Apesar de ter sido popularizada no Brasil no último ano, graças à pandemia de Covid-19, Ana Maria cita que a ferramenta já é um modelo adotado em outros países com certas restrições, como a que visa garantir que a primeira consulta de um cidadão por um profissional seja feita de maneira presencial.
“Se bem usado, o teleatendimento pode ser bom para os profissionais e para os cidadãos. A inteligência artificial é aparentemente uma bela tendência, mas a gente não tem muita certeza quanto a como ela será aplicada”, aponta a professora.
Além das operadoras digitais, outras plataformas ligadas à saúde também aderiram aos atendimentos à distância para trazer mais acessibilidade aos atendimentos. O portal Zenklub, que oferece conexão com profissionais da saúde mental, é um exemplo.
Terapia online
A estudante de geografia Rafaela Santana dos Santos nunca tinha feito terapia até começar a estagiar em uma empresa que oferecia sessões no Zenklub como um benefício aos colaboradores.
Por funcionar de maneira online, via skype, a plataforma permite que a distância entre Rafaela, que vive na capital paulista, e sua psicóloga, de Araraquara, no interior do estado, seja vencida com facilidade. “Poder agendar um horário de sua preferência sem precisar sair de casa e escolher um psicólogo de qualquer lugar do Brasil é muito bom”, complementa ela.
“Eu comecei a fazer terapia de maneira bem tímida e, se fosse presencial, acredito que seria mais difícil para me soltar em pouco tempo”, conta Rafaela, que tem direito a quatro sessões gratuitas por mês. “Em um momento caótico como esses, fazer terapia online é uma alternativa muito boa pra não descuidar da saúde mental”, finaliza.
Health techs também são alternativas para investimentos
A startups de saúde não chamam atenção apenas de usuários em busca de convênios mais baratos, mas também são alternativas para quem procura incluir empresas promissoras em seu portfólio de investimentos.
De acordo com dados da Crunchbase, existem atualmente 38 unicórnios do setor de health tech no mundo. O animal mitológico é utilizado para nomear startups avaliadas em mais de US$ 1 bilhão.

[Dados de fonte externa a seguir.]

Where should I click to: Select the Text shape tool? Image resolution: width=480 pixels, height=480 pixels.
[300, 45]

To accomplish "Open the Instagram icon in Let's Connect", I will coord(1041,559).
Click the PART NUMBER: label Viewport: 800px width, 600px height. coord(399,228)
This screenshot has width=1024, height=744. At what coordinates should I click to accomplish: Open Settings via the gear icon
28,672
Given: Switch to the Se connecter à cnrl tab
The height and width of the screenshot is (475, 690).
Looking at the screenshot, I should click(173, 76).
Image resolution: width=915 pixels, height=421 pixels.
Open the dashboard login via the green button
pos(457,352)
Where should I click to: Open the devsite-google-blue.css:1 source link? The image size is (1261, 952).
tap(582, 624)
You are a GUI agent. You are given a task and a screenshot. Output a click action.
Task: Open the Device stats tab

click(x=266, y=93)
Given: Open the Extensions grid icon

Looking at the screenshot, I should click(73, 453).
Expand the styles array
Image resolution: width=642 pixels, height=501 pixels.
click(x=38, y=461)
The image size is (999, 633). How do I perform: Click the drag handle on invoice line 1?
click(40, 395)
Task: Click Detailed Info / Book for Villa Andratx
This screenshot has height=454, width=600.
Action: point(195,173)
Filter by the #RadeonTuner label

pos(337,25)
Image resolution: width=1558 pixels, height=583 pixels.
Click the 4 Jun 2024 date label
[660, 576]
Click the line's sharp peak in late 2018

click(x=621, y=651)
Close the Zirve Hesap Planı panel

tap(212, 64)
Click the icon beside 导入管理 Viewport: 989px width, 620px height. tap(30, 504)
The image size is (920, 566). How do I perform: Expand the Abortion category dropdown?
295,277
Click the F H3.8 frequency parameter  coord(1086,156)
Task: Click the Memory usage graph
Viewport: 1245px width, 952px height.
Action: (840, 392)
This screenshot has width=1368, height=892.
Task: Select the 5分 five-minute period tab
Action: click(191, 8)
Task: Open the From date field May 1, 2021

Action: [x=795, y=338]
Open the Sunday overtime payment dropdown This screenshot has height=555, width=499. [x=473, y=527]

Apesar de nenhuma brasileira integrar a lista, cerca de 42% das empresas mais promissoras do segmento na América Latina pertencem ao país, ainda de acordo com a plataforma de informações.
A Sami pode vir a ser uma dessas apostas no futuro. Fundada em 2018, a startup recebeu R$ 90 milhões entre aportes de investidores-anjo e fundos, alguns deles responsáveis por sete dos 13 unicórnios brasileiros.
Apenas no ano passado, a empresa obteve R$ 86 milhões de investimentos em uma rodada liderada pelos fundos Valor Capital Group e Monashees, com a participação de Canary e Redpoint eventures.
Reprodução da matéria publicada por Larissa Vitória na SpaceMoney no dia 21/01/2021.